Every so often at The Caravan, we come across crimes and violations committed by men and women in uniform. In February this year, we reported on the Delhi police’s illegal detention and harassment of students who had been protesting at the Jamia Millia Islamia university. The protest was in response to the university’s attempts to suppress political activity on campus, especially an event commemorating police brutality against the Jamia’s students on 15 December 2019.
A couple of weeks earlier, The Caravan had published a follow-up investigation into the army’s torture, in December 2023, of at least 26 men from the predominantly Muslim Gujjar community in Rajouri and Poonch districts of Jammu and Kashmir. The investigation indicated that since orders were sent to different army companies to commit these atrocities in three different camps, it was not merely rogue soldiers venting their frustration after losing comrades in a militant attack, but a coordinated, directed, large-scale operation of torture.
Our initial investigation into the incident was published in February 2024. The report by contributing writer Jatinder Kaur Tur relied on witness accounts, a video of the torture, medical reports, internal army records and the FIR filed in the case, which showed that the army mercilessly beat some of the men with wooden rods and metal pipes and put chilli powder put into their eyes and rectums, and drowned and electrocuted others. Three of them died as a result.
Soon after it was published, the central government ordered our story taken down, claiming that it “portrayed the alleged actions of the security forces as a pre-planned operation.” The Caravan has challenged the order in court.

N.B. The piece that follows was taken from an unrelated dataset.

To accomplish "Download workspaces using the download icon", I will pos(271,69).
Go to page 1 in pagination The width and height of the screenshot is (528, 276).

In January this year, we reported on the Uttar Pradesh police’s use of lethal force against Muslim residents of Sambhal after a court-ordered survey of the town’s medieval mosque. At least five residents were killed and several injured after police opened fire.

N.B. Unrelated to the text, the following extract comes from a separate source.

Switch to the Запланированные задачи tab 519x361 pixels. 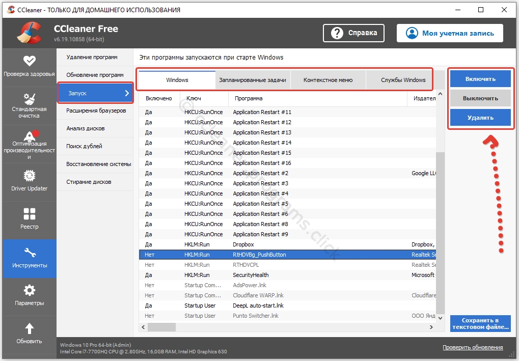[x=253, y=80]
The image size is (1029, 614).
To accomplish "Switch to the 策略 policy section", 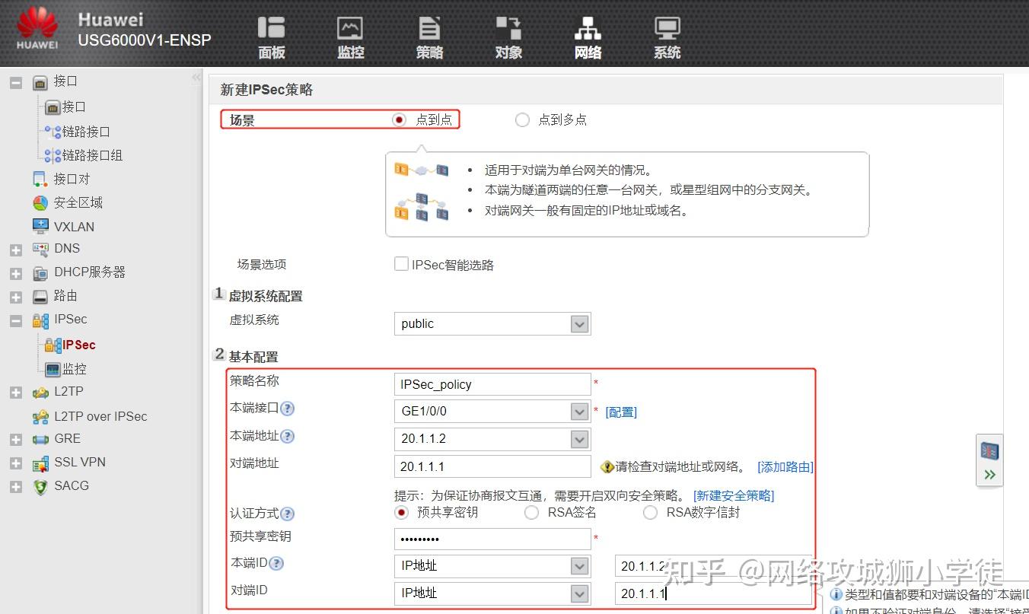I will coord(429,37).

The list of such stories is endless. Fake encounters of Muslims in Nuh, Haryana. Killings by state security forces in Manipur during the ongoing civil war, and even earlier. Illegal detentions and extrajudicial killings of Adivasis during counterinsurgency operations against Maoist rebels in Chhattisgarh. Torture, sexual assault and use as human shields of civilians by the security forces in Kashmir. Illegal detentions and enforced disappearances of Sikh youth by the Punjab police. The killing of 13 people in police firing on protests against a corporation violating environmental norms in Thoothukudi. The killing of a young man during the farmers’ protest in Delhi and of protesters during the 2019 anti-CAA movement by police forces in Delhi, Uttar Pradesh and other states. The custodial torture and death in a Chennai prison of a Dalit accused of murdering a Brahmin woman.